Peeping behind the curtain at the recent kickback scandals involving ministers, politicians, heads of police, the secret serviceand high-finance power brokers, “State Secret” works in just about every recent headline in a clever, fast-moving political thriller. Though aimed mainly at the Italo market, where the refs are familiar, pic requires no special knowledge to sort the good guys from the baddies, and could swing into mainstream Euro markets.
Helmer Giuseppe Ferrara has made a career out of bringing political outrages to the screen (“One Hundred Days in Palermo,””The Moro Affair,””Giovanni Falcone”). “State Secret” is the most exciting of the bunch, thanks in part to the decision by him and his writers to avoid simply retelling another famous assassination.

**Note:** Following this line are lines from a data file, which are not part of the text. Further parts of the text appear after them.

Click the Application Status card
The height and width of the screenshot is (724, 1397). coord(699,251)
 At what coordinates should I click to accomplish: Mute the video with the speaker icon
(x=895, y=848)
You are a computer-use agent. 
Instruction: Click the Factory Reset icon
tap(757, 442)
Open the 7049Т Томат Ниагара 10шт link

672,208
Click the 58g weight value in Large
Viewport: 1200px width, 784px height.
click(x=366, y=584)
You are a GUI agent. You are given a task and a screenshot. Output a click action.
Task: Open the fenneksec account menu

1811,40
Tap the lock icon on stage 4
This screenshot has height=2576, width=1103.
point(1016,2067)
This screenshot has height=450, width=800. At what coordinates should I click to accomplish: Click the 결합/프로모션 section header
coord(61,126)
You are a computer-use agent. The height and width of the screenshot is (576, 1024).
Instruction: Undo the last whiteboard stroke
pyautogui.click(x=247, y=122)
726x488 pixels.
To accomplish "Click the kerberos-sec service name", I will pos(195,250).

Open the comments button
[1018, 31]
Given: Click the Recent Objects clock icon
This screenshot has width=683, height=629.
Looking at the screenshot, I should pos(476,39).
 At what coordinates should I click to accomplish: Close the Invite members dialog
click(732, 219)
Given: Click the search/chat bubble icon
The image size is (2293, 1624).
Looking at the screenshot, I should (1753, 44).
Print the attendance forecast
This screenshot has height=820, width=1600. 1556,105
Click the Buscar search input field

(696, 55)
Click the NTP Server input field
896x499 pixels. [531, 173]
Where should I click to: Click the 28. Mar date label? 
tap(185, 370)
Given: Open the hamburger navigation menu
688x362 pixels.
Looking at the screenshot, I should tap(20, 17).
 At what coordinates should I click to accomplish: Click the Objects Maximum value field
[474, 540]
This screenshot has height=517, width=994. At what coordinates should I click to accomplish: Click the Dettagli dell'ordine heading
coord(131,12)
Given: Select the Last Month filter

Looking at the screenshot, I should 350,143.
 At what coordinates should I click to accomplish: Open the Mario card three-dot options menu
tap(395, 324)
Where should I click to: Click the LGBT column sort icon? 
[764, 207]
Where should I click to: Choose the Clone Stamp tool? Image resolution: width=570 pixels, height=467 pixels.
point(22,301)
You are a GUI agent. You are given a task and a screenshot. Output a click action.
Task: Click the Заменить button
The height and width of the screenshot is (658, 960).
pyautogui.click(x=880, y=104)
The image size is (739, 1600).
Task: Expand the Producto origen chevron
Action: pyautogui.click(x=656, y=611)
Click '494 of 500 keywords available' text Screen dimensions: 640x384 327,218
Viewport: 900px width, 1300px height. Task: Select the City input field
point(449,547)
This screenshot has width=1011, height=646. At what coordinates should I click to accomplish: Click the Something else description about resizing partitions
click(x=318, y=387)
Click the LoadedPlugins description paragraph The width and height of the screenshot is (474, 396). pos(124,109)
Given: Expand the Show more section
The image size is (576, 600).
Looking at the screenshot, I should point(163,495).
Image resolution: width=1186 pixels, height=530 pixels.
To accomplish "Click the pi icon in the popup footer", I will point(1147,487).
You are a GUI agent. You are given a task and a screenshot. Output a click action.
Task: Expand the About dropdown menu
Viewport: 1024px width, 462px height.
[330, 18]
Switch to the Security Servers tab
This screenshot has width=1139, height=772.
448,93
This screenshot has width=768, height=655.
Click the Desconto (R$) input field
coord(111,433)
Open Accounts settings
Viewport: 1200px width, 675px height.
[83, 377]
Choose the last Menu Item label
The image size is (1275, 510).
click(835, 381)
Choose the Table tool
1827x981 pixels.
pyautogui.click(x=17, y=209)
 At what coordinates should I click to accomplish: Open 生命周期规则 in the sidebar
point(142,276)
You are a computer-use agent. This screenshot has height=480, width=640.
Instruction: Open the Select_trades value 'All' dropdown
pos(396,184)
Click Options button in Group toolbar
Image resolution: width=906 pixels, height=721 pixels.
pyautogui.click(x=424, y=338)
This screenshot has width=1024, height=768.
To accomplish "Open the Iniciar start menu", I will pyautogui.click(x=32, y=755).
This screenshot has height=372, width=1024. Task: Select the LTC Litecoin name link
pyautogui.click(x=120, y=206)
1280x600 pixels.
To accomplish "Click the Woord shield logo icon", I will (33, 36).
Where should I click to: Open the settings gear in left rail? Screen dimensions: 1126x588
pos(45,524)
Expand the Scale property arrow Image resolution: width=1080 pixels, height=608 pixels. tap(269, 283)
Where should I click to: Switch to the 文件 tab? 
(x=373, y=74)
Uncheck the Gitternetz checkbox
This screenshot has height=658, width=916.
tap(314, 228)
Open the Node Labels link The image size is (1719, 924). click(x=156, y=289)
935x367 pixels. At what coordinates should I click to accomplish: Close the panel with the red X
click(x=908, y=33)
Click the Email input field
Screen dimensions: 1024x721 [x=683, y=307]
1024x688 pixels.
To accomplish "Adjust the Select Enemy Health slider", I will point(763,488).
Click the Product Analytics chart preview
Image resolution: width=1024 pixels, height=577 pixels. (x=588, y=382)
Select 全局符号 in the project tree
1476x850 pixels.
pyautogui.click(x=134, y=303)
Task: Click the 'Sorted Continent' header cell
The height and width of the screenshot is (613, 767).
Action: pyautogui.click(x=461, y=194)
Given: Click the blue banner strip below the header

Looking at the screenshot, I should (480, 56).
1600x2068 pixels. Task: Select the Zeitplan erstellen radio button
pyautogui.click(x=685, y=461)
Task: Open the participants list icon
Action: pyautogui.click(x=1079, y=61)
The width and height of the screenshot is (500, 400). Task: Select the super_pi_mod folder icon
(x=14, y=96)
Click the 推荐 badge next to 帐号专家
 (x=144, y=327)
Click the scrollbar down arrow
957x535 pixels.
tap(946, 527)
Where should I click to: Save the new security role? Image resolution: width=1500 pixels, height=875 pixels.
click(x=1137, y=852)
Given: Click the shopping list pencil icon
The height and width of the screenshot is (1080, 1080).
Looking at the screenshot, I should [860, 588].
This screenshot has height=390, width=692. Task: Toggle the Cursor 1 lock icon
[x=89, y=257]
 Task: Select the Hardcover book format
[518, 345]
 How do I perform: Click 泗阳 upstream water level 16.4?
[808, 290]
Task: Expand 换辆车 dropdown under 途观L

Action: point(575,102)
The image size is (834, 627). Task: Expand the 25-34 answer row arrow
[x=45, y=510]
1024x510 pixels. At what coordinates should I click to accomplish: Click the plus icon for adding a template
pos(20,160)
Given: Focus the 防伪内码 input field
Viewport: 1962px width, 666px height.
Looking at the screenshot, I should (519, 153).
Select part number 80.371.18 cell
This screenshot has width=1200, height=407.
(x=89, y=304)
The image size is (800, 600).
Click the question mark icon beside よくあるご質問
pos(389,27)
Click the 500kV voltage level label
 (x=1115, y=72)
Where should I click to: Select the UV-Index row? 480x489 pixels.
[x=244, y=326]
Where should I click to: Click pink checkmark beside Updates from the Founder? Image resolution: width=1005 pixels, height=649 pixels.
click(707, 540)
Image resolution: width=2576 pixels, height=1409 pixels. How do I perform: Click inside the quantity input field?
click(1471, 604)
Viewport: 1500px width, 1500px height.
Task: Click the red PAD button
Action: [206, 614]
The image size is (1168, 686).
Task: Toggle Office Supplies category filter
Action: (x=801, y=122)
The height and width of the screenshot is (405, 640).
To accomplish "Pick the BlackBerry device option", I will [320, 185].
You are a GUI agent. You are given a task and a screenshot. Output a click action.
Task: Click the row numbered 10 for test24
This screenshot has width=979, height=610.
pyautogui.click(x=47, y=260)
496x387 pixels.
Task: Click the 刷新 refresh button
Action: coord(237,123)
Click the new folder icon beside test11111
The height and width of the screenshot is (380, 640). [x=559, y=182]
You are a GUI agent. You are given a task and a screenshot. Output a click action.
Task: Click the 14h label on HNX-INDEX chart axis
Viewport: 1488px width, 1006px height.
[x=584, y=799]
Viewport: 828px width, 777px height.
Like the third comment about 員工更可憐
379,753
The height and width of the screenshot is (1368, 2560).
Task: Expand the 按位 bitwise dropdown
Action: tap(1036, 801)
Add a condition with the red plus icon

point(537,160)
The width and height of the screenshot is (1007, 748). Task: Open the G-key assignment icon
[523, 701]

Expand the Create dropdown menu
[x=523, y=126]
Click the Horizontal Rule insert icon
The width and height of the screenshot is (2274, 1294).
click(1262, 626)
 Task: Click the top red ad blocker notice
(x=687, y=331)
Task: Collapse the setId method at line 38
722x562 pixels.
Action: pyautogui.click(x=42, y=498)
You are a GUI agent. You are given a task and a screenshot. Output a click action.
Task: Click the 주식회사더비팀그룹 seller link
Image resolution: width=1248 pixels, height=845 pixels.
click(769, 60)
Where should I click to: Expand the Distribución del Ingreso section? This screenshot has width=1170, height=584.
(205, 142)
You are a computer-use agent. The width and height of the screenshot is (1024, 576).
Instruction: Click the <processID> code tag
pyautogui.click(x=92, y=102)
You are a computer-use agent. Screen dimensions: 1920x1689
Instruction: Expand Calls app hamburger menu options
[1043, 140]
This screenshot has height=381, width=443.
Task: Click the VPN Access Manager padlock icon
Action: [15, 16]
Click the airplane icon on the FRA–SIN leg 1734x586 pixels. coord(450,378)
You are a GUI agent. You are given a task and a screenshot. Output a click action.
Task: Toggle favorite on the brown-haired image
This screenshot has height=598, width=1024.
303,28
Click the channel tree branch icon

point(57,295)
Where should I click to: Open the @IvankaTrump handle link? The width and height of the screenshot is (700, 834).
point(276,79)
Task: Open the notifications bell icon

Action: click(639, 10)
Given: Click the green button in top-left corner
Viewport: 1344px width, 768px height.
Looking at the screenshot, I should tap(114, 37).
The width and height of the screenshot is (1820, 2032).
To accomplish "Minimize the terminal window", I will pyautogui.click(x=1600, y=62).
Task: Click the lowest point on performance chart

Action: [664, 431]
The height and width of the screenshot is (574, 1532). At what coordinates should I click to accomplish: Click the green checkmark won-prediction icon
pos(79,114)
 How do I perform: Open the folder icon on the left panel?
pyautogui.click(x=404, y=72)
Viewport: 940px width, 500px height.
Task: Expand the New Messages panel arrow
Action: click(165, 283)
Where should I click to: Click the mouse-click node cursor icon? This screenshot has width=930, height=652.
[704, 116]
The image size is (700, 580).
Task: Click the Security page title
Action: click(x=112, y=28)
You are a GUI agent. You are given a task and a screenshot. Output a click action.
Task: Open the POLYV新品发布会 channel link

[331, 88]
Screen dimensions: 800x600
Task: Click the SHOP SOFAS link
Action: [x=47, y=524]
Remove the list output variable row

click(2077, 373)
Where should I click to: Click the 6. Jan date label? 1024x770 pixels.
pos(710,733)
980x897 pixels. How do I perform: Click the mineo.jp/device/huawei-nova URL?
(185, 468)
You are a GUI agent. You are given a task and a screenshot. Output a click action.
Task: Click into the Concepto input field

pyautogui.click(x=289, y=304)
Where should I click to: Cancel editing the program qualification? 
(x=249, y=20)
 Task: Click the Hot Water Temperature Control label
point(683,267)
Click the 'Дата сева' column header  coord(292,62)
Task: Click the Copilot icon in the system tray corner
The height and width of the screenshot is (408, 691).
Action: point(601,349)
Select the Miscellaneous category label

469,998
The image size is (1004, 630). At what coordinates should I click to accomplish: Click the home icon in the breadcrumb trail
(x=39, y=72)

Characters here are a morph of real ones, and story is fictitious. Nevertheless, pic’s frontal attack on Italy’s sinister secret services reportedly garnered Luciano Martino, one of the producers, several anonymous death threats before film was even released.
Story revolves around a heroic young cop from the anti-Mafia squad, Carlo Tommasi (Massimo Ghini), who is called out of early retirement to investigate a bomb that exploded in downtown Milan, killing five. The case is hot because an upright minister (Giampiero Bianchi) and the stern state prosecutor Francesca Savona (Isabel Russinova) don’t believe secret service boss Ravida (Adalberto Maria Merli) when he produces a guilty party in the space of a few hours.
The supposed bomber soon keels over dead in prison, Savona’s secretary is murdered, and various flamboyant attempts are made to bump off Tommasi. The key to everything is Beppe Fossati (the fine Massimo Dapporto), a secret agent who has fallen out of favor with Ravida.
Action sequences, modeled on American and French actioners, are among the fastest and most exciting Italian films have produced up to now.
Pic is weighed down by some old-fashioned, unrealistic dialogue. Some cliches are howlers, but auds may be too swept up in the action to care very much.
As Tommasi, the dashing Ghini is a self-assured crime-buster who can shoot from both hips and take on a slew of adversaries without suffering a scratch. Mariella Valentini has a few sexy walk-ons as his ironic lover, a crack newswoman. Russinova, as the investigating judge, comes across with strong moral appeal.
Adriano Tagliavia’s cutting gives film its gripping rhythm, while lenser Claudio Cirillo’s dramatic effects with light and shadow produce a number of striking effects. Pino Donaggio’s score screeches at times.